Extract provided –
# Reheating Risotto?



## philly29

What is the best way to reheat risotto?


----------



## redkitty

I just heat it in a pan over low heat and maybe adding a bit of whatever stock you made it with if its to thick.


----------



## kitchenelf

Call me lazy - I reheat in the microwave.


----------



## Candocook

Make into balls and fry them.


----------



## kitchenelf

Candocook said:
			
		

> Make into balls and fry them.



No coating of any kind, right?  Just form into balls and place in oil?


----------



## cjs

Seal your risotto in a FoodSaver bag and gently simmer it in water until heated thru.


----------



## Candocook

Olive oil or butter. Flatten into cakes.


----------



## Claire

I'm a big believer in the microwave for re-heating anything that is thick and will easily burn.  BUT you can add an egg or two (depending on how much you have) and make a fritatta.


----------



## urmaniac13

Actually leftover risotto leaves much to be desired, no matter how you reheat it. We try not to produce too much of leftover, if there is a bit of it left we choose to "sacrifice our bellies" and finish it off.  

However if there HAS TO be some leftovers, I agree with candocook, I would make those fried balls, or arancini, with a dice of mozzarella in the centre, lightly *bread the surface* (note to kitchenelf!) and deep fry them. A delicious snack or antipasto!!


----------



## suzyQ3

I store leftover risotto in a casserole and sprinkle just a tiny bit of water over it right before reheating it in a microwave on reduced power until it's just warm, stirring it once or twice.

I know risotto should be eaten immediately after cooking it, but with just the two of us, that's not going to happen. So I've found that this method works fairly well. It may not be quite as good as the first time around, but that's okay.


----------



## lulu

Arancini......mmmmmmmmmm, do they have them with ragu in the middle in Roma too?  we get Ragu and mozzerella fille ones, but mozzerella ones are the best, imo!  

They are well worth trying, and I think they make a great lunch with a big salad, as they fill that void that a green salad alone doesn't.


----------



## Claire

I agree that leftover risotto just doesn't taste all that good.  It is more the texture that suffers rather than the taste.  That's why I try to turn it into something different (and yes, I've made those rice balls with it.  Yummm Yumm, but the frittata is easier).  But don't ask my husband.  He'll eat it for many meals, just nuked.


----------



## VegasDramaQueen

cjs said:
			
		

> Seal your risotto in a FoodSaver bag and gently simmer it in water until heated thru.


 
*You've got the best idea yet.  I do this and find that if you HAVE to reheat risotto,  this is the way to do it.  Keeps it from drying out and heats it perfectly.*


----------



## winston

risotto frittata

form into patties, dust in flour, shallow fry in hot oil...delicious.


----------



## cjs

"form into patties, dust in flour, shallow fry in hot oil...delicious." - sounds like a winner.

or  make croquettes...


----------

Items –
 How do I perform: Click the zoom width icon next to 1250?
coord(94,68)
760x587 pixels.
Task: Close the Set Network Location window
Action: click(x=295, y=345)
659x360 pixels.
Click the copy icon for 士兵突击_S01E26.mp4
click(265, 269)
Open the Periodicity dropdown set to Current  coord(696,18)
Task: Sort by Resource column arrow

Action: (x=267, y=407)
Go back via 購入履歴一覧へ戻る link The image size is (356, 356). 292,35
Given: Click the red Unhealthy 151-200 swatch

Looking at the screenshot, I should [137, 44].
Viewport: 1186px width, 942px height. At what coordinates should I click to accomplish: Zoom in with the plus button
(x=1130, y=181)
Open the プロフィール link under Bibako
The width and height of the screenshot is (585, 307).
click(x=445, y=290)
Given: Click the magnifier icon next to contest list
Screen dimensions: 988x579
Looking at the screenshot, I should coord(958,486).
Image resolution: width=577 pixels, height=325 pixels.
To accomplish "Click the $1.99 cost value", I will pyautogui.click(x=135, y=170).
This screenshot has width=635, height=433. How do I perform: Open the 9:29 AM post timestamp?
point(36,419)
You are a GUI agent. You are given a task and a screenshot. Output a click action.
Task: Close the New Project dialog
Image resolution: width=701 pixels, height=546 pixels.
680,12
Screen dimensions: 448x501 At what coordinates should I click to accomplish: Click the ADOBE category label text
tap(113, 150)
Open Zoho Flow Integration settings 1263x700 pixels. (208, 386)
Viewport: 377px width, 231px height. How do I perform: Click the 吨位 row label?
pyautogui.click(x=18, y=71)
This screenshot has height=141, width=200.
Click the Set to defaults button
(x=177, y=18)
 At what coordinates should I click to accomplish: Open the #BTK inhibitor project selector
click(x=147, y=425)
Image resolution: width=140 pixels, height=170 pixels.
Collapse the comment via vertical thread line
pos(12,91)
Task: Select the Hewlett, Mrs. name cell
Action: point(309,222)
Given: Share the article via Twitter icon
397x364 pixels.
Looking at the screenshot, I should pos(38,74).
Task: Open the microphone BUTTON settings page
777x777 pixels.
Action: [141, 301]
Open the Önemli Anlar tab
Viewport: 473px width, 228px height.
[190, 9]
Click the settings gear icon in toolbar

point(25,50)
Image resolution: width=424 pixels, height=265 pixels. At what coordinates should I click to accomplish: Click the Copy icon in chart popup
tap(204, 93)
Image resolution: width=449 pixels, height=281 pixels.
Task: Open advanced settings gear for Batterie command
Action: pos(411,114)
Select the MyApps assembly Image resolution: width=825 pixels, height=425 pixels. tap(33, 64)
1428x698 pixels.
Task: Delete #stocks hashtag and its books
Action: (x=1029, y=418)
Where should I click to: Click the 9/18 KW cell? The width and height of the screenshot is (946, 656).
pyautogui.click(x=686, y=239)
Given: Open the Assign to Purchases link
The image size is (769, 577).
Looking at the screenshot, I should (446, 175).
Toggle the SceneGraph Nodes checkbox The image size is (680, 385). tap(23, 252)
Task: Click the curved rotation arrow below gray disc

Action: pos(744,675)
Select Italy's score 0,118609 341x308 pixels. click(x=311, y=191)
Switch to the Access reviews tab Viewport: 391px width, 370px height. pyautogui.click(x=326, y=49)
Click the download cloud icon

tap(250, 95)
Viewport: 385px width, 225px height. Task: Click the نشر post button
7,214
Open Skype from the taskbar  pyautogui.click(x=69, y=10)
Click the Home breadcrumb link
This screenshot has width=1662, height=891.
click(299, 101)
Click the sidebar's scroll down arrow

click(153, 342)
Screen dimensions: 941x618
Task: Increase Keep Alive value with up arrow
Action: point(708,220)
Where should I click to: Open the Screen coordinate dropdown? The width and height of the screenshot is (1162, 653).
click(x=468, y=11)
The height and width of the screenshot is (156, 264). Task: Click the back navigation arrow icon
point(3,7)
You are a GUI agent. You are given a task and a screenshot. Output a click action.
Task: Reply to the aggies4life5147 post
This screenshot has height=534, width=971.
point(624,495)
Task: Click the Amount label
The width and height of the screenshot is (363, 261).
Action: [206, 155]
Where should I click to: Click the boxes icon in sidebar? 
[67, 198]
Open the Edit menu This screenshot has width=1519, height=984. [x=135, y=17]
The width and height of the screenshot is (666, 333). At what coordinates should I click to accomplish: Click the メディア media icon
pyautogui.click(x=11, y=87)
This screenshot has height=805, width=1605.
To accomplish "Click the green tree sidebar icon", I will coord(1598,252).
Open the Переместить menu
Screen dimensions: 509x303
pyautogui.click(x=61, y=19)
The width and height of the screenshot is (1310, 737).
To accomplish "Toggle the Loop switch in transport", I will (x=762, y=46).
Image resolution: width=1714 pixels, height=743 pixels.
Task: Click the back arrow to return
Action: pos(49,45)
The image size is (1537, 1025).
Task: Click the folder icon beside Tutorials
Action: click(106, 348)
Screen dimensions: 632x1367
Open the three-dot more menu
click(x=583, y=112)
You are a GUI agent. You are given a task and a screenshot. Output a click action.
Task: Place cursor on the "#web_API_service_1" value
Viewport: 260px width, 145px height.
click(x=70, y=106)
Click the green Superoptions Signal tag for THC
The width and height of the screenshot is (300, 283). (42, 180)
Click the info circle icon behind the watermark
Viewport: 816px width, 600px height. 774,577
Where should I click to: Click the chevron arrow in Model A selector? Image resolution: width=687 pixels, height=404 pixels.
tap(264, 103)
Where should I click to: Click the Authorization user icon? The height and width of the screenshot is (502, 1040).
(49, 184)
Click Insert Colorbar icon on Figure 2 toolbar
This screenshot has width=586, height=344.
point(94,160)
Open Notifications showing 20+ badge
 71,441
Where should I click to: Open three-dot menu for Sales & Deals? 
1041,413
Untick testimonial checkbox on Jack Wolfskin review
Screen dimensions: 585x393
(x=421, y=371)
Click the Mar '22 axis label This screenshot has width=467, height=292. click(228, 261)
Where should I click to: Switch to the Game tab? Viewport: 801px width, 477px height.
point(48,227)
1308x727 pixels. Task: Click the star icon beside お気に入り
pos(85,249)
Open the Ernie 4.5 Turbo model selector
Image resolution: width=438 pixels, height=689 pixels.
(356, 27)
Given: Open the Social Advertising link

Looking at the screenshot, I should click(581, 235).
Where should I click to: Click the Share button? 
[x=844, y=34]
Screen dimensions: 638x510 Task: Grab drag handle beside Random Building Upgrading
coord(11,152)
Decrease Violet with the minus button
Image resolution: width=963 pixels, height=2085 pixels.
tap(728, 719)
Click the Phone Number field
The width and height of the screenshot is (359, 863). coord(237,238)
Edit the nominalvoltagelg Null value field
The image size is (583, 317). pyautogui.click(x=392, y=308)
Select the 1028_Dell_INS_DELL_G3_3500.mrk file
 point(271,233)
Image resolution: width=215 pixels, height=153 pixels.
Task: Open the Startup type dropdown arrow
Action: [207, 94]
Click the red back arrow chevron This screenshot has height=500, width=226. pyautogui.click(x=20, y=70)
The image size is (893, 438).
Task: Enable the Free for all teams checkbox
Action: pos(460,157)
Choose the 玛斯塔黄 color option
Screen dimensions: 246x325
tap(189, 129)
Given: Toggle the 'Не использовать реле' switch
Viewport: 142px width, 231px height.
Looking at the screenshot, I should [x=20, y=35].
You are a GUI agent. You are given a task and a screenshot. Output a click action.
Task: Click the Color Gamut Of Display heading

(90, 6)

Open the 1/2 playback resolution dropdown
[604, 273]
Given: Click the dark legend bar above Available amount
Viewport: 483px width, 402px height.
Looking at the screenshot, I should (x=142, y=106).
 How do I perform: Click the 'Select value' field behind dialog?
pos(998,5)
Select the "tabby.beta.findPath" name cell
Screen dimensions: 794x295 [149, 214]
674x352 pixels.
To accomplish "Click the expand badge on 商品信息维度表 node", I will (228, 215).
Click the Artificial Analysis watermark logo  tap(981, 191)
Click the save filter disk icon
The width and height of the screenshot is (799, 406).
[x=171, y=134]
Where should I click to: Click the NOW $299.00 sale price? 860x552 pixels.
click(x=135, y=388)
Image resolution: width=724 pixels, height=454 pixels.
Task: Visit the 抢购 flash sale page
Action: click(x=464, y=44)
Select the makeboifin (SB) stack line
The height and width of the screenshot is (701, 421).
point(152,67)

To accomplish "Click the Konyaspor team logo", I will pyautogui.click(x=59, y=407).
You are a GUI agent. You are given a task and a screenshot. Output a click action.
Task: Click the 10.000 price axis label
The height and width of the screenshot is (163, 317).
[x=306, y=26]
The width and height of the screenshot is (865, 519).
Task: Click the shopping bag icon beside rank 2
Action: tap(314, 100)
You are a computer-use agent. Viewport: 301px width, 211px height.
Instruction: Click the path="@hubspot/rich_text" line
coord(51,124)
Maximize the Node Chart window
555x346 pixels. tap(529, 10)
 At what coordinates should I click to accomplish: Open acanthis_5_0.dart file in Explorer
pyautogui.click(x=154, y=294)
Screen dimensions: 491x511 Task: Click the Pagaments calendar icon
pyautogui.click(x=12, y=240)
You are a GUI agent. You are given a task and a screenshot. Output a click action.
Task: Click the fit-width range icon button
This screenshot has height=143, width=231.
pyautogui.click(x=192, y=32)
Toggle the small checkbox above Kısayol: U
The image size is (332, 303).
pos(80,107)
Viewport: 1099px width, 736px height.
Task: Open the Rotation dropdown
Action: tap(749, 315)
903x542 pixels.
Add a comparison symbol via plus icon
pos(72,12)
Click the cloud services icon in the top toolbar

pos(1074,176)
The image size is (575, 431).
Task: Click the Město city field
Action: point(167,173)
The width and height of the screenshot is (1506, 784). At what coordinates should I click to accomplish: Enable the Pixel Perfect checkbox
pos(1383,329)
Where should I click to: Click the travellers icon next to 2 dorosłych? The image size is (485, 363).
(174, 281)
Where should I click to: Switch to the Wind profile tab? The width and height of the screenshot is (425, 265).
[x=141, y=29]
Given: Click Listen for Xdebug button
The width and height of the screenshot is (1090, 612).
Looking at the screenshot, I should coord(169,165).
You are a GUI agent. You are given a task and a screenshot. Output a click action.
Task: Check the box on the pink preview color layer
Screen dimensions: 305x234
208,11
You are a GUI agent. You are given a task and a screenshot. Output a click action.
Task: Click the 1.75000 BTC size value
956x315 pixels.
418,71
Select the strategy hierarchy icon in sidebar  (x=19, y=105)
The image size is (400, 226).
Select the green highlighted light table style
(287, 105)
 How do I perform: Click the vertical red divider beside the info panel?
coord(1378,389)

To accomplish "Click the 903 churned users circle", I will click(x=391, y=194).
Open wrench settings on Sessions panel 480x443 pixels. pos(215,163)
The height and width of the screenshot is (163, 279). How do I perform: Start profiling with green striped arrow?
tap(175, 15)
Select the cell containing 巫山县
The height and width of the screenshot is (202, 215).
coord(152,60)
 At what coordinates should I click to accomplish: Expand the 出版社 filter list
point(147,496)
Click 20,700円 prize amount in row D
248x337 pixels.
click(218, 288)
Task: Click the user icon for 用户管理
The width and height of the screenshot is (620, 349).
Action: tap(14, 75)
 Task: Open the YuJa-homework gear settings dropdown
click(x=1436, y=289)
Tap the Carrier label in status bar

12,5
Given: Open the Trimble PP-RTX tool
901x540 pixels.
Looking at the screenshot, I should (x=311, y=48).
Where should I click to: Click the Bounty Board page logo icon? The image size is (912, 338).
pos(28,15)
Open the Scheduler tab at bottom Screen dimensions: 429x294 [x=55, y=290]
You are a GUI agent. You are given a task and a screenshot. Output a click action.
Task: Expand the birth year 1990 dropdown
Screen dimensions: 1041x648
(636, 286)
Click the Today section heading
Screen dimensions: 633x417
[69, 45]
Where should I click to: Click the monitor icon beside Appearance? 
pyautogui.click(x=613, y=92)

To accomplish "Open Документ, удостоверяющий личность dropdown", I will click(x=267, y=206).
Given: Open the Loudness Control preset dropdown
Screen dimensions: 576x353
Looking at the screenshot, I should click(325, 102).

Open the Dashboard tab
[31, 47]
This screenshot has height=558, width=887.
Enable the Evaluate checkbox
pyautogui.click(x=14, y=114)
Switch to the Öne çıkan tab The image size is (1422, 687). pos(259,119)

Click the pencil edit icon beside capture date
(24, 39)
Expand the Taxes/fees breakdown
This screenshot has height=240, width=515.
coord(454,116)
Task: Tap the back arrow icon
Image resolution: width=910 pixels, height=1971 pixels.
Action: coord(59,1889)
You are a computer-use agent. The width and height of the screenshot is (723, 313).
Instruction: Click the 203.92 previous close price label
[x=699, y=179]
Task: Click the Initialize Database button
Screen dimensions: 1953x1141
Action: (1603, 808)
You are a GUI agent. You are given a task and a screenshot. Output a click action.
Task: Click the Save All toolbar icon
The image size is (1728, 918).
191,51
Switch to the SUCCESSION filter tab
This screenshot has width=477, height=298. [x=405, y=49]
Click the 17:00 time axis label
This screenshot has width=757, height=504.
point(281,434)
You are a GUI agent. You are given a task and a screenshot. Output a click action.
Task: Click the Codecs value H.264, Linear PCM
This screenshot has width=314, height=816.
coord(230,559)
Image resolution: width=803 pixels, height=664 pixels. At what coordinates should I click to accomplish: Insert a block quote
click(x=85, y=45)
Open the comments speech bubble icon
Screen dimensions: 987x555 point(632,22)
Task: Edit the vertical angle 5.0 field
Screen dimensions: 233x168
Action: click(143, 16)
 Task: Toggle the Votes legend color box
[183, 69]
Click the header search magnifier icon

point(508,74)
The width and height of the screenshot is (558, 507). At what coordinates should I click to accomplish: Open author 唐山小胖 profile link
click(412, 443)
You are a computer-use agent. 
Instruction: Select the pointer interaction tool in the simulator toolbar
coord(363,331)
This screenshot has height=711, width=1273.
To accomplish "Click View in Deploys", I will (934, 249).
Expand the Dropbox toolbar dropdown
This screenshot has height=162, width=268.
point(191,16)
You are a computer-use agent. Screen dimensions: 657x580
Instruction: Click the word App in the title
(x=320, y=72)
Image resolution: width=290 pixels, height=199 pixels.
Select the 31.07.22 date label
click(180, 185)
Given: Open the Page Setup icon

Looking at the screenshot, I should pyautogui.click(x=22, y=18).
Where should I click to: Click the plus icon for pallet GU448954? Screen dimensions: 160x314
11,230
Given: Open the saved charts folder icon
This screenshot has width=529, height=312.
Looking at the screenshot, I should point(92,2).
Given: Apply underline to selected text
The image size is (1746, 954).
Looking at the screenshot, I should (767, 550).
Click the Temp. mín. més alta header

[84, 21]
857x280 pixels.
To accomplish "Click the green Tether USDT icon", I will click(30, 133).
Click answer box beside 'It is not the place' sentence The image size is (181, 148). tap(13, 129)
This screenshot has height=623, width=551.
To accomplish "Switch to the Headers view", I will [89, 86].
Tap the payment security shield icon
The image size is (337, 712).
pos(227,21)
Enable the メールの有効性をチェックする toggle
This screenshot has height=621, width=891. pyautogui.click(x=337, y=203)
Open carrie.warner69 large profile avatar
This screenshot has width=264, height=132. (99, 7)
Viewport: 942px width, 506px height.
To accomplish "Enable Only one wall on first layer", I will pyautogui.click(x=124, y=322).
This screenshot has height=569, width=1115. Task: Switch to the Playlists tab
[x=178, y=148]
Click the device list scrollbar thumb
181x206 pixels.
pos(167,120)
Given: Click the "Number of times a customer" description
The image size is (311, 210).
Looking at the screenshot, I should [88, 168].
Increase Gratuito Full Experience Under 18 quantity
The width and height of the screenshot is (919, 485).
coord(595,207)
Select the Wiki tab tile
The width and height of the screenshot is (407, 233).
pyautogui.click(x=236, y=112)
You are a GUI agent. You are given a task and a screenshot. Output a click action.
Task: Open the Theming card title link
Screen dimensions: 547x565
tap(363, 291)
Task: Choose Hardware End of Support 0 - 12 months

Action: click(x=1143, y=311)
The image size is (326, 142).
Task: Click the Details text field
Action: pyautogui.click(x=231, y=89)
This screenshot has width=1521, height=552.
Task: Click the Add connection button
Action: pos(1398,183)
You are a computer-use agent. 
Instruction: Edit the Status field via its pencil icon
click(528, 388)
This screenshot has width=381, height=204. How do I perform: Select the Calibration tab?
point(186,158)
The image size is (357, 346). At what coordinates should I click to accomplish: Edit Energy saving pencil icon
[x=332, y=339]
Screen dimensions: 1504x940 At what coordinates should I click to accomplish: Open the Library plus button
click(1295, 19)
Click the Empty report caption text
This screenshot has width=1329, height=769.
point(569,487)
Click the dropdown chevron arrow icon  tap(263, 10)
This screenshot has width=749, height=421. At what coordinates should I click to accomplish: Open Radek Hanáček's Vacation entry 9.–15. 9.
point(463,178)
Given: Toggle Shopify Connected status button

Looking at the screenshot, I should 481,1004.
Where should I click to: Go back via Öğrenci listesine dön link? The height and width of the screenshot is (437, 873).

Prompt – In the risotto thread, what does urmaniac13 put in the center of the fried rice balls? The data is separate from the risotto thread.

Written solution – A dice of mozzarella.